Proton pump inhibitors (PPIs) and clopidogrel are very frequently used drugs; unfortunately, their concurrent administration may result in failure of the antiplatelet effect and in an acute atherothrombotic event. The basis of this drug interaction is an insufficient bioactivation of the prodrug - clopidogrel - by inhibition of the key isoenzyme CYP2C19 induced by certain PPIs.

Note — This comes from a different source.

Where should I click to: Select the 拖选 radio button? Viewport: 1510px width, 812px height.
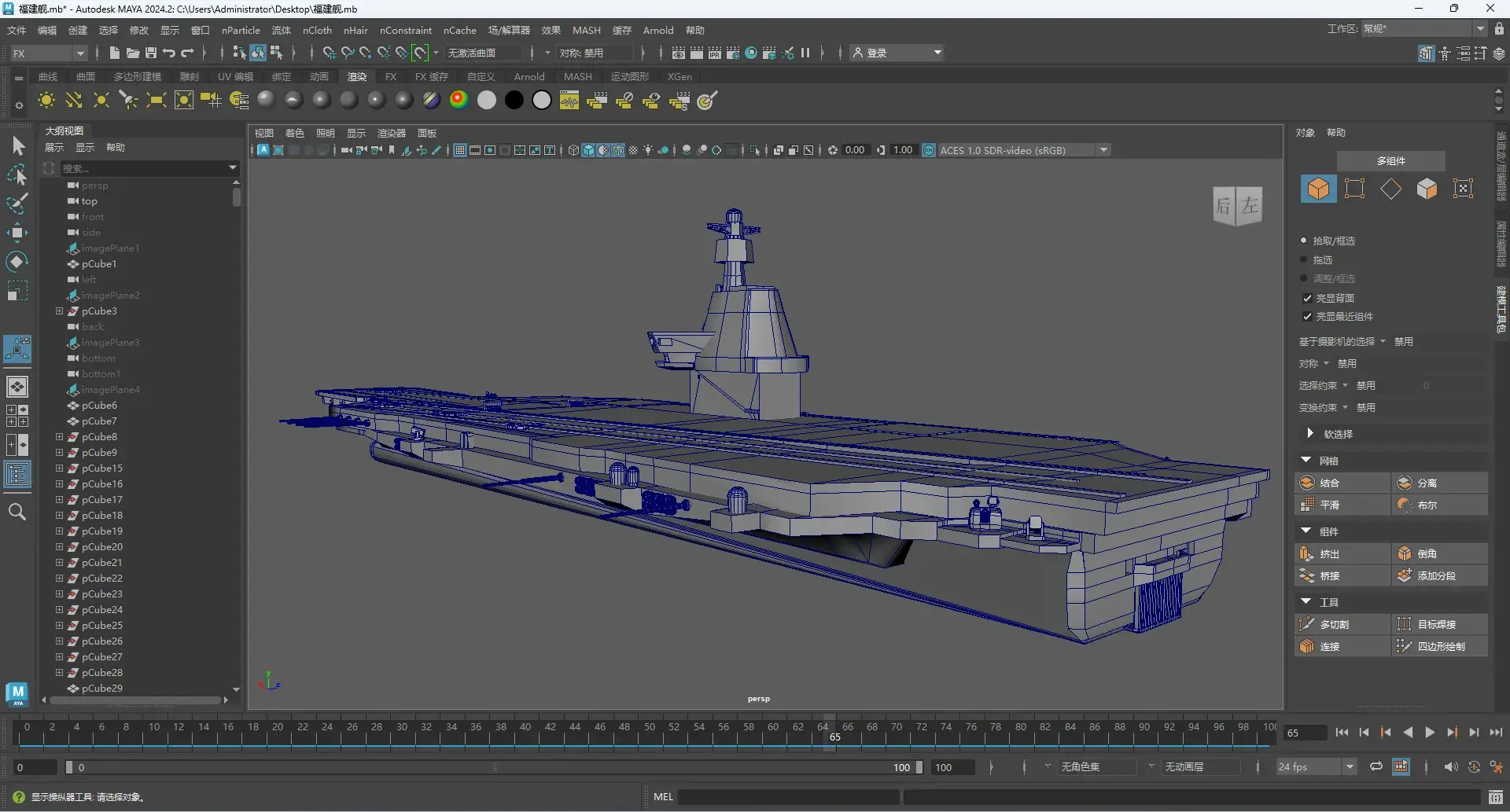pyautogui.click(x=1304, y=259)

Studies monitoring platelet functions, in particular aggregability, demonstrate distinctive long-term reduction of the clopidogrel effect on the inhibition of both activation and aggregation of thrombocytes in co-medication with omeprazole and lanzoprazole; less if pantoprazole or esomeprazole are administered. Within the laboratory testing of primary haemostasis and the effect of inhibition of bioactivation of clopidogrel by PPIs, results are consistent.
However, the situation is different in studies monitoring prognostic indicators. Here, the results of observation studies, often analyzing a high risk population, demonstrate a distinctive increase in coronary events; meta-analysis of almost 60 thousand patients demonstrates an increase of more than 50 %.
Analyses of randomized studies, unfortunately of the post hoc type, identify a significantly lower risk, the occurrence of acute coronary events increased with co-medication insignificantly, by just 15 %. Nevertheless, comprehensive analyses of all studies, featuring more than 90 thousand patients, identify an increased risk of coronary events of 43 % and of all serious cardiovascular events of 25 %.
When analysing this schism, it is shown that randomised studies were performed on a significantly lower risk population (with an annual event risk below 10 %). When monitoring the effect of co-medication of clopidogrel with PPIs on low- and high-risk populations of cardiac patients, it is shown that the increased risk of occurrence of a serious cardiovascular event (death, myocardial infarction or ictus) occurs only in patients with an annual event risk over 10 %.
In practice, such drug interaction can be avoided by selecting a therapy other than PPI administration, or perhaps by administering pantoprazole, esomeprazole or optimally rabeprazole, by selecting another platelet ADP receptor inhibitor, in particular prasugrel, or by increasing the dose of clopidogrel.